**Instructions to follow**
Repeat exactly, please, the opening lines of the data below, through and including the line where "Image resolution: width=491" sits.

Stored entries:
※ ※ ※

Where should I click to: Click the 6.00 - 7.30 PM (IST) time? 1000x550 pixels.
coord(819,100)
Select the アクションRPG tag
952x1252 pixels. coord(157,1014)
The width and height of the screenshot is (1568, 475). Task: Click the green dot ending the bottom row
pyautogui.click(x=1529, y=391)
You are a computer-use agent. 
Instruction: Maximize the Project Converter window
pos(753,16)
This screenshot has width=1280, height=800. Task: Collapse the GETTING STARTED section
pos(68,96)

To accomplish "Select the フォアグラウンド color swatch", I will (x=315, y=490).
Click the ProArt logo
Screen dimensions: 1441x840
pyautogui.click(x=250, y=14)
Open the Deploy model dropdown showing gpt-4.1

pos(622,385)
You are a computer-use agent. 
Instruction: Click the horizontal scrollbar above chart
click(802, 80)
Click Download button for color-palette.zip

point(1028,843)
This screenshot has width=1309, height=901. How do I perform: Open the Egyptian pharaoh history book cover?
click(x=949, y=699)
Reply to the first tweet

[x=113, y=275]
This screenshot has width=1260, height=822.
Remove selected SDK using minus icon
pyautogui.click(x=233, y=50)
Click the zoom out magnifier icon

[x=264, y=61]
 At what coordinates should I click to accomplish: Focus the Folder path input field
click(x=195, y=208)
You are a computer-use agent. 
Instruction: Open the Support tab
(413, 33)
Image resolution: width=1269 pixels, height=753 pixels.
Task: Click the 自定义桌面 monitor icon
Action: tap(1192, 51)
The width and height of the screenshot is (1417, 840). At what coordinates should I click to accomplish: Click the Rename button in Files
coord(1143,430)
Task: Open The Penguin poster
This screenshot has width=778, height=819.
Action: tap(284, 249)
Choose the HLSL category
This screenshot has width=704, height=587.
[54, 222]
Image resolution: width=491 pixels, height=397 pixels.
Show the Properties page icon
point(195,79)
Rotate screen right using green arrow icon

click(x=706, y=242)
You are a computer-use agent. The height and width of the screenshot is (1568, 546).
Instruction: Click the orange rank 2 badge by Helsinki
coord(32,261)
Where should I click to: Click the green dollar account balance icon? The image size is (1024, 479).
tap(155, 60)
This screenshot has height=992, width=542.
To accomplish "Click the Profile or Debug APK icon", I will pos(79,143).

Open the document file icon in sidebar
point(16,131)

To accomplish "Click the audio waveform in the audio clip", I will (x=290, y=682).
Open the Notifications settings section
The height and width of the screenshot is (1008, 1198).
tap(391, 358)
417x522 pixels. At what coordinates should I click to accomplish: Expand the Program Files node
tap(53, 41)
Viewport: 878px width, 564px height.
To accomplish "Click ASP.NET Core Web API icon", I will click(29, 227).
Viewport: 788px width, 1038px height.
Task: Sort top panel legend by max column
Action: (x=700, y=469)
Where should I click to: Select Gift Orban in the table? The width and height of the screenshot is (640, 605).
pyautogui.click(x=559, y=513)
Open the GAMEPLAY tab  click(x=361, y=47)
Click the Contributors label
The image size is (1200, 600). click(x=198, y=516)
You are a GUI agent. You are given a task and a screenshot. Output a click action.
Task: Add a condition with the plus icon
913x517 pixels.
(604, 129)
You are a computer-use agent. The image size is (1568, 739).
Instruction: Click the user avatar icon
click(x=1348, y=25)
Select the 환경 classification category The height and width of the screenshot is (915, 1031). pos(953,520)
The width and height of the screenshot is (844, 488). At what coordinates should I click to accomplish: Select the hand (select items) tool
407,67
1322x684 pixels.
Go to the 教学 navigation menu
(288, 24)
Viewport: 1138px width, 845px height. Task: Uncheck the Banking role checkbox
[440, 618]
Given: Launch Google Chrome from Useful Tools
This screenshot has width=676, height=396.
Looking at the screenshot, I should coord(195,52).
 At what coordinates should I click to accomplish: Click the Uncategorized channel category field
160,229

※ ※ ※

**Task solution**
Where should I click to: Click the 6.00 - 7.30 PM (IST) time? 1000x550 pixels.
coord(819,100)
Select the アクションRPG tag
952x1252 pixels. coord(157,1014)
The width and height of the screenshot is (1568, 475). Task: Click the green dot ending the bottom row
pyautogui.click(x=1529, y=391)
You are a computer-use agent. 
Instruction: Maximize the Project Converter window
pos(753,16)
This screenshot has width=1280, height=800. Task: Collapse the GETTING STARTED section
pos(68,96)

To accomplish "Select the フォアグラウンド color swatch", I will (x=315, y=490).
Click the ProArt logo
Screen dimensions: 1441x840
pyautogui.click(x=250, y=14)
Open the Deploy model dropdown showing gpt-4.1

pos(622,385)
You are a computer-use agent. 
Instruction: Click the horizontal scrollbar above chart
click(802, 80)
Click Download button for color-palette.zip

point(1028,843)
This screenshot has width=1309, height=901. How do I perform: Open the Egyptian pharaoh history book cover?
click(x=949, y=699)
Reply to the first tweet

[x=113, y=275]
This screenshot has width=1260, height=822.
Remove selected SDK using minus icon
pyautogui.click(x=233, y=50)
Click the zoom out magnifier icon

[x=264, y=61]
 At what coordinates should I click to accomplish: Focus the Folder path input field
click(x=195, y=208)
You are a computer-use agent. 
Instruction: Open the Support tab
(413, 33)
Image resolution: width=1269 pixels, height=753 pixels.
Task: Click the 自定义桌面 monitor icon
Action: tap(1192, 51)
The width and height of the screenshot is (1417, 840). At what coordinates should I click to accomplish: Click the Rename button in Files
coord(1143,430)
Task: Open The Penguin poster
This screenshot has width=778, height=819.
Action: tap(284, 249)
Choose the HLSL category
This screenshot has width=704, height=587.
[54, 222]
Image resolution: width=491 pixels, height=397 pixels.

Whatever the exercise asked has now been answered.